Amherst must now submit a budget for the regional schools that also reflects a 3 percent increase over the current year, rather than the 1 percent it was considering after voters defeated a property tax override and spending plan last week.
The regional agreement among the four towns states that if three of them approve an increase in the regional budget, the fourth is bound by the same percentage increase.
Sticking to the proposed 1 percent budget increase would have meant a second mandatory study hall for high school students, teacher and staff layoffs and other department-wide cuts.
The current Amherst Regional budget is $27 million. A 1 percent budget increase would have meant $1.3 million in cuts in staff and services due to rising health care and labor costs. With the increase in funding because of the votes by Leverett, Pelham, and Shutesbury, about $1 million in cuts will still be needed.

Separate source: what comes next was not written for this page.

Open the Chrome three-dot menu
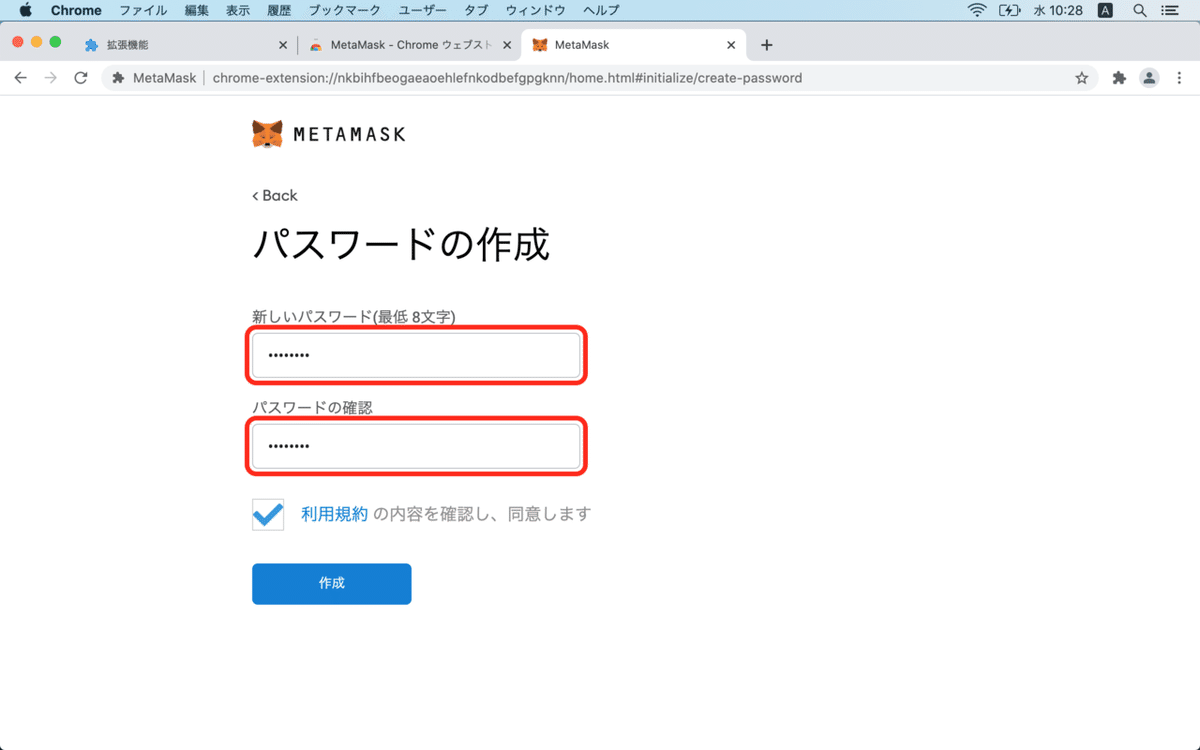 pyautogui.click(x=1181, y=77)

Voters at Pelham's Town Meeting Saturday approved an increase of 3 percent to the town's regional school assessment. Pelham School Committee Chairman Michael Hussin said Pelham's extra share comes to $28,000. Pelham voted on Saturday to fund a 1 percent increase, or $9,000, and the remaining $19,000 will likely come from state Chapter 70 education aid and Pelham's school choice reserve funds, Hussin said.
At its annual Town Meeting, Leverett voted to increase its portion of the regional school budget by 2.96 percent to a total of $1.15 million. That amount reflects an increase of $33,099.
Shutesbury Town Meeting also approved funding for a 3 percent increase in its regional assessment over last year, providing $1.47 million for the regional budget.
In years past, it had been the smaller towns in the region, like Pelham, which had to go along with a budget that they might otherwise not have voted for, given the choice, according to Amherst Regional School Committee Chairwoman Elaine Brighty.
Hussin agreed that this is an unusual position for Pelham and the other two towns to be in.
Brighty said the forced increase in regional funding is educationally important for the district because it will eliminate the need for a second mandatory study hall for students at the high school and would allow the region to maintain some teaching positions in an effort to keep class sizes down.
"This is marvelous for the region," Brighty said.
Brighty noted that Leverett passed its budget three days before Amherst's $2.5 million override measure was defeated at the polls.
The contribution of each town to the regional budget is based on the number of students each sends to Amherst Regional middle and high schools.
The state provides a different formula that could be used to determine each town's contributions, if the towns elected to use it, Brighty said. But that formula is much more complicated and would cost the smaller towns more money each year than the current per-pupil assessment, she said.
A posting on the Amherst Parent Coalition email list server suggested abandoning the current method as a cost-saving measure when it comes up for a vote of approval at Amherst Town Meeting.
Brighty said while it's Town Meeting's right, because all four towns are involved and their budgets have been constructed using the per-pupil method, it would throw the entire budget process into chaos.
"And I do mean chaos," Brighty said.